Early in his career, when Lebe lived in Philadelphia, he embraced elementary, low-tech ways of making photographs, experimenting with the use of pinhole cameras, camera-less photograms, and light drawings. The subjects of these engaging works included Lebe himself, his friends, his home and its objects, and the male figure.
The exhibition opens with a selection of early works that show how the artist slowed down the picture-making process, treating photographs as events in time rather than frozen moments. Lebe’s light drawings—images made with a conventional camera opened for long exposures to record the movements of a handheld light—show a profound exchange between artist and subject. In what became his first concrete response to AIDS, he used the same technique, this time drawing freehand, in a more abstract series he called Scribbles. Many of Lebe’s light drawings and other experimental photographs are hand colored, a practice he continued in later works.

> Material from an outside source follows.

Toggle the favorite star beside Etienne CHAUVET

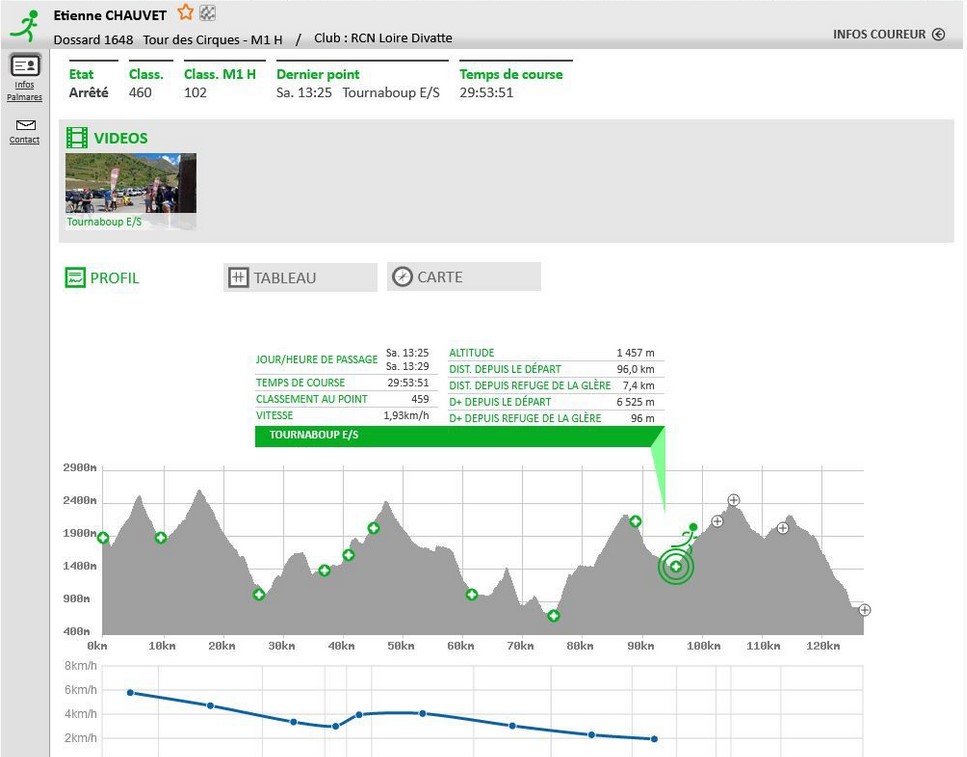185,13
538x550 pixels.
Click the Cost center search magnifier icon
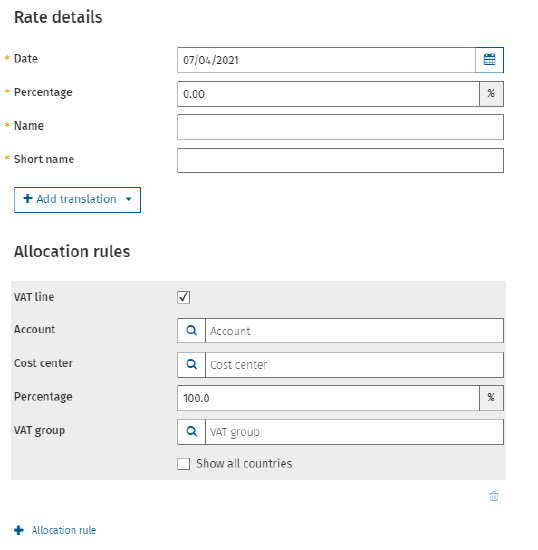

The exhibition establishes Lebe’s place within the first generation of artists who frankly explored queer life and desire in their work before and during the AIDS crisis. By the 1980s, he gradually introduced intimate content into his pictures, including males posing nude and exploring their sexuality. Noteworthy among these photographs are sensual images of writer and pornographic actor Scott O’Hara (1961–1998). The artist has said of the Scott pictures: “They are about, in part, the refusal to give up on life or on life’s pleasures. A triumph of a spirit over AIDS.”